§ **WHAT YOU WILL DO**
Copy the rows below, replacing "GUI agent" with "interface agent" in every spot where it appears. Keep all other text the same.

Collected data
▬▬▬▬▬▬▬▬▬▬
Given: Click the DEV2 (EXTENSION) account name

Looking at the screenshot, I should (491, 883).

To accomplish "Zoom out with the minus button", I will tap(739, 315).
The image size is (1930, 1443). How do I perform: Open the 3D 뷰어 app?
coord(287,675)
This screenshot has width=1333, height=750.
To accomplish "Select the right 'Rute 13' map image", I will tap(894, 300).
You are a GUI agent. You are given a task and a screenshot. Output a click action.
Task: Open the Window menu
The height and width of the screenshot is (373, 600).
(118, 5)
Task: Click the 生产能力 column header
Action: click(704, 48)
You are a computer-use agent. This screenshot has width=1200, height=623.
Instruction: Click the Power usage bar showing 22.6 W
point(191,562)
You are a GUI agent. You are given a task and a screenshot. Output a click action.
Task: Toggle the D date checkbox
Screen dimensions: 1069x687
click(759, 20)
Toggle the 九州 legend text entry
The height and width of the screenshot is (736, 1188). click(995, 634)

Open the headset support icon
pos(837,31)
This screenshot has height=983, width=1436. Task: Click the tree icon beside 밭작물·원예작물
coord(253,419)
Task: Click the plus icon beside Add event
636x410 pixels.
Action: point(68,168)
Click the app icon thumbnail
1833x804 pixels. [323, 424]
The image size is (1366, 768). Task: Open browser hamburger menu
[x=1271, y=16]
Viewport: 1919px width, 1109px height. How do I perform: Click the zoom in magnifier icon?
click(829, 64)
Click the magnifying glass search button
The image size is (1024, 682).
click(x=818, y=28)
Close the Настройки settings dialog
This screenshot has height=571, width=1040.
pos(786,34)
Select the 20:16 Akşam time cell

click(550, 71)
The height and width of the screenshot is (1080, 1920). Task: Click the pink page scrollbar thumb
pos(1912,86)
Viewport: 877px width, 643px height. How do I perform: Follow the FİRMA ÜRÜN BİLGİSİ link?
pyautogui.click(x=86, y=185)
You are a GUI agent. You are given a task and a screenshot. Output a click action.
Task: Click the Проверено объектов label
▬▬▬▬▬▬▬▬▬▬
§ **RESPONSE TO THIS TASK**
Given: Click the DEV2 (EXTENSION) account name

Looking at the screenshot, I should (491, 883).

To accomplish "Zoom out with the minus button", I will tap(739, 315).
The image size is (1930, 1443). How do I perform: Open the 3D 뷰어 app?
coord(287,675)
This screenshot has width=1333, height=750.
To accomplish "Select the right 'Rute 13' map image", I will tap(894, 300).
You are a interface agent. You are given a task and a screenshot. Output a click action.
Task: Open the Window menu
The height and width of the screenshot is (373, 600).
(118, 5)
Task: Click the 生产能力 column header
Action: click(704, 48)
You are a computer-use agent. This screenshot has width=1200, height=623.
Instruction: Click the Power usage bar showing 22.6 W
point(191,562)
You are a interface agent. You are given a task and a screenshot. Output a click action.
Task: Toggle the D date checkbox
Screen dimensions: 1069x687
click(759, 20)
Toggle the 九州 legend text entry
The height and width of the screenshot is (736, 1188). click(995, 634)

Open the headset support icon
pos(837,31)
This screenshot has height=983, width=1436. Task: Click the tree icon beside 밭작물·원예작물
coord(253,419)
Task: Click the plus icon beside Add event
636x410 pixels.
Action: point(68,168)
Click the app icon thumbnail
1833x804 pixels. [323, 424]
The image size is (1366, 768). Task: Open browser hamburger menu
[x=1271, y=16]
Viewport: 1919px width, 1109px height. How do I perform: Click the zoom in magnifier icon?
click(829, 64)
Click the magnifying glass search button
The image size is (1024, 682).
click(x=818, y=28)
Close the Настройки settings dialog
This screenshot has height=571, width=1040.
pos(786,34)
Select the 20:16 Akşam time cell

click(550, 71)
The height and width of the screenshot is (1080, 1920). Task: Click the pink page scrollbar thumb
pos(1912,86)
Viewport: 877px width, 643px height. How do I perform: Follow the FİRMA ÜRÜN BİLGİSİ link?
pyautogui.click(x=86, y=185)
You are a interface agent. You are given a task and a screenshot. Output a click action.
Task: Click the Проверено объектов label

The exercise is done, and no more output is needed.